### DATASET CONTENT
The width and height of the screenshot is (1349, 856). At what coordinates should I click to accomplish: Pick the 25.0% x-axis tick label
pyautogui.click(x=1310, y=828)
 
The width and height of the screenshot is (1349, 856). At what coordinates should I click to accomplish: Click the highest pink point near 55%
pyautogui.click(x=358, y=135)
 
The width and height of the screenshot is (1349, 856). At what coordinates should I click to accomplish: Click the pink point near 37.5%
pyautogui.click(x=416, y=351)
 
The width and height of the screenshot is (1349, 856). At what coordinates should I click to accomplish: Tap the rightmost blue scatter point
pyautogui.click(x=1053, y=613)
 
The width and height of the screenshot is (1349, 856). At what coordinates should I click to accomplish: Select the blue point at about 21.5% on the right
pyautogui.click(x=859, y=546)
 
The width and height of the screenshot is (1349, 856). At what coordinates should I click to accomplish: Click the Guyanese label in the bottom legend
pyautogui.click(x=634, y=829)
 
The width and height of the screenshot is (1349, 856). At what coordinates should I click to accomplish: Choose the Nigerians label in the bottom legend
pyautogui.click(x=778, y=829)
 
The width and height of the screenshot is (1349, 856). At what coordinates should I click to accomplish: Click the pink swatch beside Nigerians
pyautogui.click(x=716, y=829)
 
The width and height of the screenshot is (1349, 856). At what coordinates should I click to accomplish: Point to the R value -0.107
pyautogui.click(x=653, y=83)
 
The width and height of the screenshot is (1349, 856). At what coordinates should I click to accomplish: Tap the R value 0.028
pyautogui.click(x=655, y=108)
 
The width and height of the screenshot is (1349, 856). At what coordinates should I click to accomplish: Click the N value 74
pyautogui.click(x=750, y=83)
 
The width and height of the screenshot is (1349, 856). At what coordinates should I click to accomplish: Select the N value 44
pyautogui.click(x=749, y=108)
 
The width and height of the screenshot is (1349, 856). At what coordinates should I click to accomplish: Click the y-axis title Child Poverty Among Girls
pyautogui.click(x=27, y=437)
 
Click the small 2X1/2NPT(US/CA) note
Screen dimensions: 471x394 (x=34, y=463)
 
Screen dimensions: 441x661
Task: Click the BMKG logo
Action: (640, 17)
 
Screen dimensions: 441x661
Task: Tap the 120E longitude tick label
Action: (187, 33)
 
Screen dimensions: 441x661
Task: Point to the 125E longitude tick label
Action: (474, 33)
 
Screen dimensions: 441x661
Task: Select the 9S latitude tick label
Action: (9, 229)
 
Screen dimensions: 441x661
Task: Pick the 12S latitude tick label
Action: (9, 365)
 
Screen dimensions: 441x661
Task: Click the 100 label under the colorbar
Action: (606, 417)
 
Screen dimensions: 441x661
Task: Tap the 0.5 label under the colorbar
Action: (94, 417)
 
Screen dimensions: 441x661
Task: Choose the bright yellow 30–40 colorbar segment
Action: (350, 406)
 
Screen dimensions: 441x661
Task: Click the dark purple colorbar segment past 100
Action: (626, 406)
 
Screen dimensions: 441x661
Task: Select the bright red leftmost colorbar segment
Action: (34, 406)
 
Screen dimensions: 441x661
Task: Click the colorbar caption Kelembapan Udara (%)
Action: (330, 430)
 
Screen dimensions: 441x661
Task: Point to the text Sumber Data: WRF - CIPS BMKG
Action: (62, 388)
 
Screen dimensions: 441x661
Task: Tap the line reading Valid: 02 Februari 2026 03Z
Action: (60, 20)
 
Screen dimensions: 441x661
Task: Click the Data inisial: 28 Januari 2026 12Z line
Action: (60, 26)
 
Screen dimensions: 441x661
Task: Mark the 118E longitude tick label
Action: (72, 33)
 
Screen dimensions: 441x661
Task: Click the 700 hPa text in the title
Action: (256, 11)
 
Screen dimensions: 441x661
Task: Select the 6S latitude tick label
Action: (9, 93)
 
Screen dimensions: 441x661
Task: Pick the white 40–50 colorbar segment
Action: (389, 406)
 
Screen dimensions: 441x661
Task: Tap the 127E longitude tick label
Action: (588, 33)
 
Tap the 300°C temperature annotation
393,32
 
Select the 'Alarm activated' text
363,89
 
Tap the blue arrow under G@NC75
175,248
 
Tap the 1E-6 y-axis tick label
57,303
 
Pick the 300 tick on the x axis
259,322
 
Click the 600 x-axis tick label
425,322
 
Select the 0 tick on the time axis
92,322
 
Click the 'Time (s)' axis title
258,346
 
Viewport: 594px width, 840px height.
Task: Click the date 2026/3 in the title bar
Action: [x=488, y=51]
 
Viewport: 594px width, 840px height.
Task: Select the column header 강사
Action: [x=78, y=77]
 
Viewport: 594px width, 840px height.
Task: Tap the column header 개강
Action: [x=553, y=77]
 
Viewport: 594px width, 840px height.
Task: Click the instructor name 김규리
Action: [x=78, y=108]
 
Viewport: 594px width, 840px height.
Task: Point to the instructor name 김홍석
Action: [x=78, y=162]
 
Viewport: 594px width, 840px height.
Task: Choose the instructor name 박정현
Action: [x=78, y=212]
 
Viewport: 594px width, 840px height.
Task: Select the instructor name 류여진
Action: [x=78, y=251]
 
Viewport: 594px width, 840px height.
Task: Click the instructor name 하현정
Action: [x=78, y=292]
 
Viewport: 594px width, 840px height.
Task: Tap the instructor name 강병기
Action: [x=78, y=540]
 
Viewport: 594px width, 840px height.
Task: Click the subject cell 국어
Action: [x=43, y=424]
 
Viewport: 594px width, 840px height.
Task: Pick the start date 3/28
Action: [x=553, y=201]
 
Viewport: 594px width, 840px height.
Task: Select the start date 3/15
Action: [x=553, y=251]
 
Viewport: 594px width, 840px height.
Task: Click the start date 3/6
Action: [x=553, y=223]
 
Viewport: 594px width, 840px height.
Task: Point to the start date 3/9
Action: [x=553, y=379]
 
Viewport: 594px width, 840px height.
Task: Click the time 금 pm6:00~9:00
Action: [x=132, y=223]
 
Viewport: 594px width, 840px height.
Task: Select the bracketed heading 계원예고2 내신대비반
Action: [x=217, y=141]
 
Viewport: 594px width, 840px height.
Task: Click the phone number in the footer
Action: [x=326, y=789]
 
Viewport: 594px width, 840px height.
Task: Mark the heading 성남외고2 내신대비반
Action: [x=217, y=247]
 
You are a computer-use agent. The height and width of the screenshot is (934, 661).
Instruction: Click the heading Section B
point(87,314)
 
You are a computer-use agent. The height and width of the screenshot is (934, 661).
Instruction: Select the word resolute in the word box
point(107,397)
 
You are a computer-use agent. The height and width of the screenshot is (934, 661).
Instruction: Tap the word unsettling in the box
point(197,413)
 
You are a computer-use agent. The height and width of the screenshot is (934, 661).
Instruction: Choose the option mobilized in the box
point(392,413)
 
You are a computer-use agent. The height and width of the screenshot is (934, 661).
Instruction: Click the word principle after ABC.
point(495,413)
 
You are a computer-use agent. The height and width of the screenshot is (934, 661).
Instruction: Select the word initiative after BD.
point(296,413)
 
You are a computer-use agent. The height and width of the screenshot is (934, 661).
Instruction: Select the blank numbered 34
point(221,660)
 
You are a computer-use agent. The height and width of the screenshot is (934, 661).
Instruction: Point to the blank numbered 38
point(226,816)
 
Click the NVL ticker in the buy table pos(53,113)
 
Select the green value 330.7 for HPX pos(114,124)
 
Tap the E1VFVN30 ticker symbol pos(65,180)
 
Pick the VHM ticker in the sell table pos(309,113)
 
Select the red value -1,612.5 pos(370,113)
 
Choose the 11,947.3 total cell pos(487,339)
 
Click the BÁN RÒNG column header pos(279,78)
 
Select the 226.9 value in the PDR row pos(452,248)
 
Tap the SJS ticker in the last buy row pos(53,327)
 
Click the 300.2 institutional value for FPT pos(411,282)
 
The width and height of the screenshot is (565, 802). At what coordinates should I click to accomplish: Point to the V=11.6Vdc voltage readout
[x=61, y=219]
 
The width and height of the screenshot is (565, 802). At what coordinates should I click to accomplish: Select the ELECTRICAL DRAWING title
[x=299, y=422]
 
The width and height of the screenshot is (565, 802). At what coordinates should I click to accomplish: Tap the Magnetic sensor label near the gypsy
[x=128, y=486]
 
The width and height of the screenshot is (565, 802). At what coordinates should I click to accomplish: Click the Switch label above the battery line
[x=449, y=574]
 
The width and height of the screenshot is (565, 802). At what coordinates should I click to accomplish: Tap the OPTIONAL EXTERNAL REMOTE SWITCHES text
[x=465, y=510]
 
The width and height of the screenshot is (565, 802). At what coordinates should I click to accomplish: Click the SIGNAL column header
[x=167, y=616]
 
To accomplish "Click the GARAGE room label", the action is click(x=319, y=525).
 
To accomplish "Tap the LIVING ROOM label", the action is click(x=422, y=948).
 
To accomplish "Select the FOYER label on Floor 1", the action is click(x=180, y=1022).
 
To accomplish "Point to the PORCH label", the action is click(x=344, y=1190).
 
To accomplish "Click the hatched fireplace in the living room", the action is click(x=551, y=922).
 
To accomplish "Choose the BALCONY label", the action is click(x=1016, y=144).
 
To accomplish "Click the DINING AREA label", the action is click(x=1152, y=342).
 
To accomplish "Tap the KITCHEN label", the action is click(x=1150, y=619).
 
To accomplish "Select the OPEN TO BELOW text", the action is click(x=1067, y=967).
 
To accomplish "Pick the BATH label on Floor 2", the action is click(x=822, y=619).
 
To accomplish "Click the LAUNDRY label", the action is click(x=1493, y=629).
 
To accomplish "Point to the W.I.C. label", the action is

### SHORT TASK
Copy the listing above word for word, from its first line up to and including the line with "pyautogui.click(x=750, y=83)".

### WRITTEN ANSWER
The width and height of the screenshot is (1349, 856). At what coordinates should I click to accomplish: Pick the 25.0% x-axis tick label
pyautogui.click(x=1310, y=828)
 
The width and height of the screenshot is (1349, 856). At what coordinates should I click to accomplish: Click the highest pink point near 55%
pyautogui.click(x=358, y=135)
 
The width and height of the screenshot is (1349, 856). At what coordinates should I click to accomplish: Click the pink point near 37.5%
pyautogui.click(x=416, y=351)
 
The width and height of the screenshot is (1349, 856). At what coordinates should I click to accomplish: Tap the rightmost blue scatter point
pyautogui.click(x=1053, y=613)
 
The width and height of the screenshot is (1349, 856). At what coordinates should I click to accomplish: Select the blue point at about 21.5% on the right
pyautogui.click(x=859, y=546)
 
The width and height of the screenshot is (1349, 856). At what coordinates should I click to accomplish: Click the Guyanese label in the bottom legend
pyautogui.click(x=634, y=829)
 
The width and height of the screenshot is (1349, 856). At what coordinates should I click to accomplish: Choose the Nigerians label in the bottom legend
pyautogui.click(x=778, y=829)
 
The width and height of the screenshot is (1349, 856). At what coordinates should I click to accomplish: Click the pink swatch beside Nigerians
pyautogui.click(x=716, y=829)
 
The width and height of the screenshot is (1349, 856). At what coordinates should I click to accomplish: Point to the R value -0.107
pyautogui.click(x=653, y=83)
 
The width and height of the screenshot is (1349, 856). At what coordinates should I click to accomplish: Tap the R value 0.028
pyautogui.click(x=655, y=108)
 
The width and height of the screenshot is (1349, 856). At what coordinates should I click to accomplish: Click the N value 74
pyautogui.click(x=750, y=83)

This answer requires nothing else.